Now access nurses — who have been in place about five years, three years before the CAA was established — take reservations from physicians and arrange for bed placement, among other functions, Ruffner says.
Their role, according to Sue Prestipino, RN, one of two access nurses, was created from a quality and financial perspective, to make sure patients are placed appropriately according to clinical needs.
The nurses, who report to the quality resource management department, look at whether the patient is under the correct admission status and at the right hospital according to payer guidelines, she says. The main focus, however, is on quality, Prestipino adds. "We were trying to organize the process so that once people arrive, we can expedite them through the system in a timely manner."
The access process
From the access nurse's perspective, she says, the process works as follows: "The physician will call with an admission request. We screen for medical necessity and appropriate placement, and set up an appointment for the patient to come over.
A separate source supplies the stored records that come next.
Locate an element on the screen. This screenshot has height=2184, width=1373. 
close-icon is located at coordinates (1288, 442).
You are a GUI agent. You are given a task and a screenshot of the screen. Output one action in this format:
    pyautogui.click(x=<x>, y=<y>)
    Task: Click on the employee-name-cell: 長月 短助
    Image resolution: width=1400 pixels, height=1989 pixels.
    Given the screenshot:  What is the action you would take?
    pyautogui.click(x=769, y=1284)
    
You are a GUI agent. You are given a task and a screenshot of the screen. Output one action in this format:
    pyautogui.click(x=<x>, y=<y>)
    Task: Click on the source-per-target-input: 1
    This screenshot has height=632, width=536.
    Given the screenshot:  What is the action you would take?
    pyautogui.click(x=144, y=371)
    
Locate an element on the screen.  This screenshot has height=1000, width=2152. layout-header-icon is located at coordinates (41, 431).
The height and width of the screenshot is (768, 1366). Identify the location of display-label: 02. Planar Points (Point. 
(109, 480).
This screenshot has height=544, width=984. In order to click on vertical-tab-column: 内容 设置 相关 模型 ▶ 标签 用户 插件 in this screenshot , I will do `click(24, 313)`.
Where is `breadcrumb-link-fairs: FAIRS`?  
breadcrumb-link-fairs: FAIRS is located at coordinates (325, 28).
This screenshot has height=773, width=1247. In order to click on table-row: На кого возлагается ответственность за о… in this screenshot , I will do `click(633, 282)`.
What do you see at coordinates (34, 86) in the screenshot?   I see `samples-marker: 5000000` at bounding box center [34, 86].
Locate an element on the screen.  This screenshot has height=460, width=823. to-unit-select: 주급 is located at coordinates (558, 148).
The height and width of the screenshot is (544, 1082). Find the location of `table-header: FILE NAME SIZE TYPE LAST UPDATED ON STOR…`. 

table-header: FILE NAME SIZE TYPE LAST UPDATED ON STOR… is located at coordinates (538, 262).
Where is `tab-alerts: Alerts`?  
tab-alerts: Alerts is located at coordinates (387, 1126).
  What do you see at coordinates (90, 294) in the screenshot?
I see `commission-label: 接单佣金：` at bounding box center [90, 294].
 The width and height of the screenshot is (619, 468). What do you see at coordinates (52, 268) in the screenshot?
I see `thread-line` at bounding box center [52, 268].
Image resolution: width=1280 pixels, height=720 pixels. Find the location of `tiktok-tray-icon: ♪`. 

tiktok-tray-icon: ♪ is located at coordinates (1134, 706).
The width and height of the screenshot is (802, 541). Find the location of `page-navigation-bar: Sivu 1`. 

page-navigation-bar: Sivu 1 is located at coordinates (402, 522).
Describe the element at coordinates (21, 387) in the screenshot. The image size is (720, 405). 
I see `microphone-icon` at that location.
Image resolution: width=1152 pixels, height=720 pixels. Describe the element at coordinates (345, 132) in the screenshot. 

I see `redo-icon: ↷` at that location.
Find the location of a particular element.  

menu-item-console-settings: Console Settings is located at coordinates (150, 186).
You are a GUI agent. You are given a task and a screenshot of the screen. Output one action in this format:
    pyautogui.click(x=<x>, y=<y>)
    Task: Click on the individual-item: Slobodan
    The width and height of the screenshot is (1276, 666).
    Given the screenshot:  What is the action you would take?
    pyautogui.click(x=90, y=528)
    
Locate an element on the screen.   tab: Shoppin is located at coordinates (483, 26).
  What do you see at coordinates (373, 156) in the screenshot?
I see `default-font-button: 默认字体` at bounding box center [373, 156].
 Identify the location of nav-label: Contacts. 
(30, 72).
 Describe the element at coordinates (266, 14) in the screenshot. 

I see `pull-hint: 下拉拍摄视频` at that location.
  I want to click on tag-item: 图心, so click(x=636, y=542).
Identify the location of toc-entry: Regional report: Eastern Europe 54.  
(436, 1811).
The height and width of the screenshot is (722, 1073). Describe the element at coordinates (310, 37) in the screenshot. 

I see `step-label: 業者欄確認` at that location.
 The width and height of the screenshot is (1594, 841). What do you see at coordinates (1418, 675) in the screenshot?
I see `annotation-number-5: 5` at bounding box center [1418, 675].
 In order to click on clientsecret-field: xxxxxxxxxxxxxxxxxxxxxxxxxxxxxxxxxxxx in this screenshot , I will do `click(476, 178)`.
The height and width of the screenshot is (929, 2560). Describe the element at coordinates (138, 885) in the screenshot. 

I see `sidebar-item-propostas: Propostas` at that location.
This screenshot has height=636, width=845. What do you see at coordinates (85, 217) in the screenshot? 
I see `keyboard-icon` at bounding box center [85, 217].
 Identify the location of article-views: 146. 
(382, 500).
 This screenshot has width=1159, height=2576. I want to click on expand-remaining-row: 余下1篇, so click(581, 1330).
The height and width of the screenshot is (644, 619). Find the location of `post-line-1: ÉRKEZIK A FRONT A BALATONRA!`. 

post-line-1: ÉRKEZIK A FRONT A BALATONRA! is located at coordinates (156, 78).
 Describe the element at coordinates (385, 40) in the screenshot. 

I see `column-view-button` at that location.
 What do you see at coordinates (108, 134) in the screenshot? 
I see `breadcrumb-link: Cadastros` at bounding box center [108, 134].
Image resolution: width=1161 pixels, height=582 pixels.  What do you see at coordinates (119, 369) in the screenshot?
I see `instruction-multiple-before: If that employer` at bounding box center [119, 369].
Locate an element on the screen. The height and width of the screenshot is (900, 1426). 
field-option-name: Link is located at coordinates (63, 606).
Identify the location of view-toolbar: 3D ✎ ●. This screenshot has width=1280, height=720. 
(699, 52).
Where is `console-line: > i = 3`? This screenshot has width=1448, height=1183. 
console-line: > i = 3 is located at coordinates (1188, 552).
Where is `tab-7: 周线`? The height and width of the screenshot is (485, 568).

We are able to discuss the clinical course, which helps us place them."
Orders are either given verbally by the physician, faxed over, or arrive with the patient, she adds.
For the past year, Prestipino notes, access nurses have handled bed control for the entire hospital, so they take care of that piece as well. "It's a good fit," she says. "Before that, a clerical staff did bed control and [patients] just came when the physician sent them."
The access nurses work with a computerized bed board, Prestipino adds. "We know when there is a discharge, so we know when there is room for them."
"We make the reservation for admission, secure the orders, and when the patient arrives, one of the access nurses meets them in the lobby," she continues.
That step is both a customer service gesture and an opportunity to assess whether or not the patient is able to go through the regular admission process or needs additional help, Prestipino says. "People like to know they're expected."
Then the access nurse takes the patient to the CAA, she adds, noting that all the areas involved — admissions, the access nurse office, and the CAA — are close to each other and to the main entrance of the hospital.
At that point, the CAA staff takes over, doing the assessment, computer work, and any orders that need to be done immediately, Prestipino says. "The goal is to get them in and out in two hours," she notes. "Patients in the CAA have priority in our testing areas."
Access nurses perform a similar function with patients who are being admitted from the ED — reviewing the case and working to find the most appropriate placement, Prestipino says.
If there is an opening in the CAA, she explains, the patient is taken there to complete the process, which is not as lengthy because of the testing that has already been done in the ED. If the CAA is full, Prestipino adds, the patient will go directly to the nursing unit.
"The idea is to maintain a smooth patient flow, and [to avoid] having a lull in care," she says. "The patient is always being treated, always being worked on."
In addition to the CAA being "a big satisfier for nursing staff," it has helped promote good relations with physicians, Prestipino says. "There is also more personal contact with patients, who are reassured that when they come in, somebody knows who they are, why they're there, and we guarantee their safety."
Elmhurst Memorial runs a very high census, as do most of its neighboring hospitals, she notes. One of the indicators of the organization's success with operations improvement, Prestipino suggests, is that the facility has never had to go on hospital-wide bypass. "We feel we're able to manage patient flow because of these processes."